As I age, my gums retreat, and it’s gotten to the point where dental flossing doesn’t suffice, so I have to use a small brush shaped like a Christmas tree to get through the crevices. Don’t laugh; you young kids will get there in due course, if you get old enough. I saw a recommendation for a chewable pill called YOW! that can clean crevices without a brush. So I tried it. Three weeks later I felt a constant bloat in my stomach, and it was getting worse, beginning to sap my strength, as evidenced by slowing running times. Then I remembered when my dentist had me use a daily fluoride rinse; that had caused my stomach to develop a slow continuous burn and breakdown of health. So I stopped with the YOW!, and gradually, over the course of a week, the bloat faded, just as the prior burning had. YOW! does not contain fluoride, so it must be something else. I guess there’s just something about tooth rinses that gets my stomach.

There’s nothing so fascinating as an interrupted experience. I will hear a song once, and then may seek it for years. It took me over thirty years to run down “The Girl in the Wood,” otherwise known as “Remember Me,” and I succeeded only thanks to the help of my readers. Now I’m looking for others. When I was hitchhiking in 1953 I was picked up by a man whose interest turned out to be in boys; I politely declined, and he didn’t push it. On the car radio I heard a song which I believe was sung by Eddie Fisher, and I remember some of the words: “I’m glad I kissed those other lips, Before I kissed your own; If I had not kissed those other lips, I never would have known.” The reason I think it’s Eddie Fisher is that years later I saw him on TV, singing that song. Curious, I tried to run it down, and even got a $100 book Lissauer’s Enclyclopedia Of Popular Music In America 1888 To The Present, that lists everything. For 1953 I found listed “Many Times” sung by Eddie Fisher. Could that be it? Many times, many other lips? I got a CD with all Eddie Fisher’s songs on it – and that one wasn’t on it. So I signed up for a junk mail solicitation, TIME/LIFE’s series of CD’s, YOUR HIT PARADE, covering popular songs from 1940-1959 year by year, 24 songs a year, one CD a month. Teasingly, it waited until #18 for 1953. But that song was there! I listened – and it wasn’t the song. Oh, well; I do like the songs of the late 40’s and early 50’s, excluding rock, so I’ll be listening to those CD’s again. Each disk has close to 70 minutes on it; at $16.99+2.15 each they are good value. But I still haven’t found the particular song I was looking for. It may not even be a good song; it’s just my curiosity that’s driving me into these by-paths. There’s another I’d like to find, too, dating from a similar time: I think of it as “Manwell.” Maybe it’s actually spelled Manuel; I don’t know. It’s about a Latin laborer who works for a gracious woman, doing minor chores. He has fallen in love with her, but of course never gives any hint, because she’s several classes above him. She is always courteous to him, having no notion of his devotion. That’s all – just his private unfulfilled love. So it’s a sad song. I’d like to hear it again, but it seems not to exist.

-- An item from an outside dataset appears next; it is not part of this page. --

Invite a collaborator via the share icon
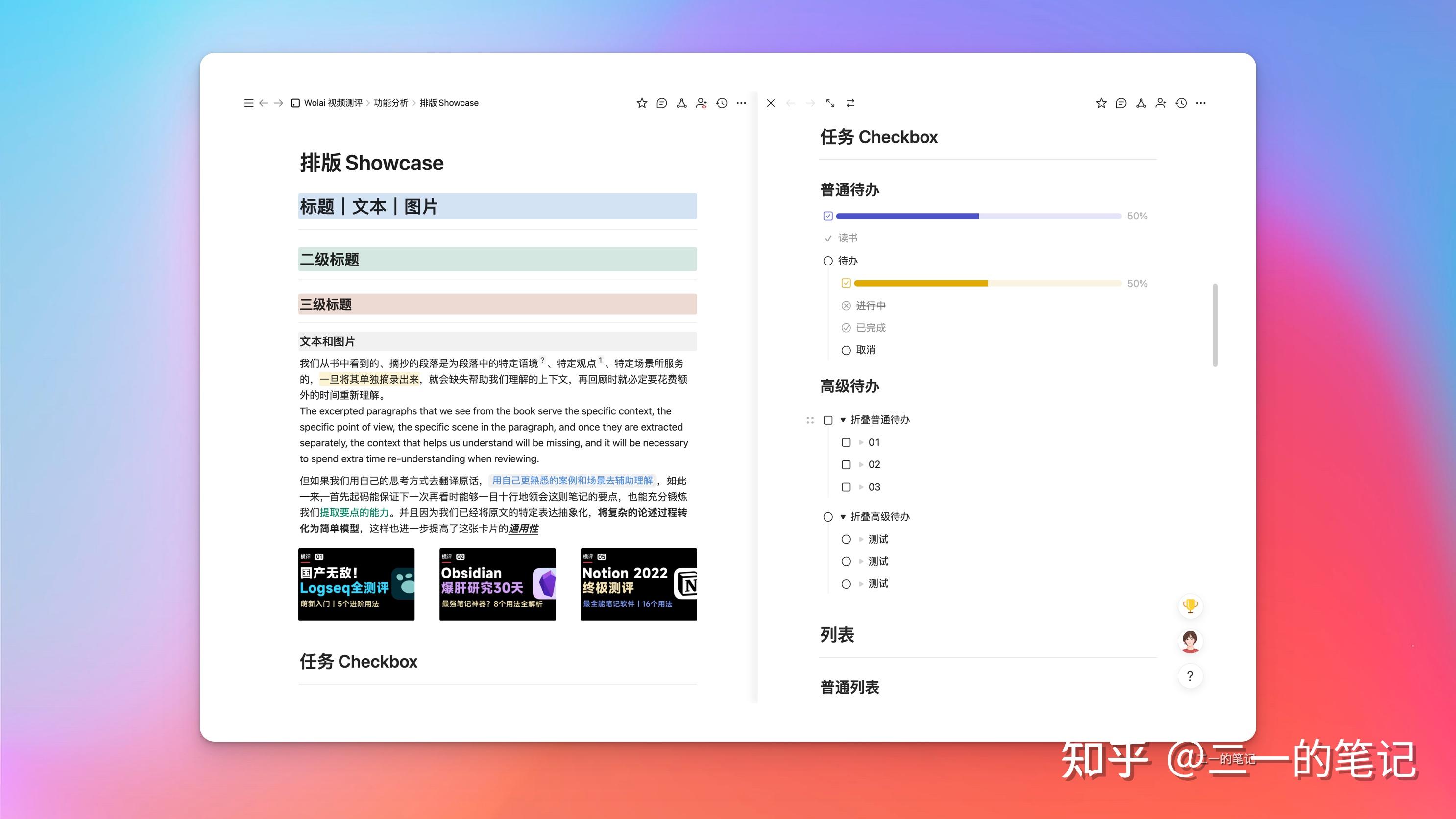Image resolution: width=1456 pixels, height=819 pixels. click(701, 103)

Anyway, with Xanth done for now, and the market for GEODYSSEY in doubt, I’m making notes for next year’s Xanth, The Dastard – he does dastardly deeds, of course – and doing some more writing on Candle, which is my project about a house whose front door opens onto a busy city street, and whose back door opens onto a deep forest untrod by human foot. My dream of heaven on earth. I thought it would make a good TV series, chapter by chapter as the mystery is explored. My literary agent got a producer interested, but the man said “Can’t you make it simpler?” and I said “I don’t see how the basic notion can be simpler,” and he disappeared forever. My estimate of movie mogul eye queue is slight. So maybe I’ll complete it as a novel, and see.

I received a card saying “Someone who thinks a lot of you, Bob Troll, requested and paid for a 12 month subscription to REMINISCE EXTRA on your behalf.” The only trolls I know are in Xanth, or under bridges, but the first issue arrived in due course. It seems to be nostalgia about the Good Old Days. But somehow it doesn’t interest me much. Maybe the future interests me more. Anyway, thanks for the thought.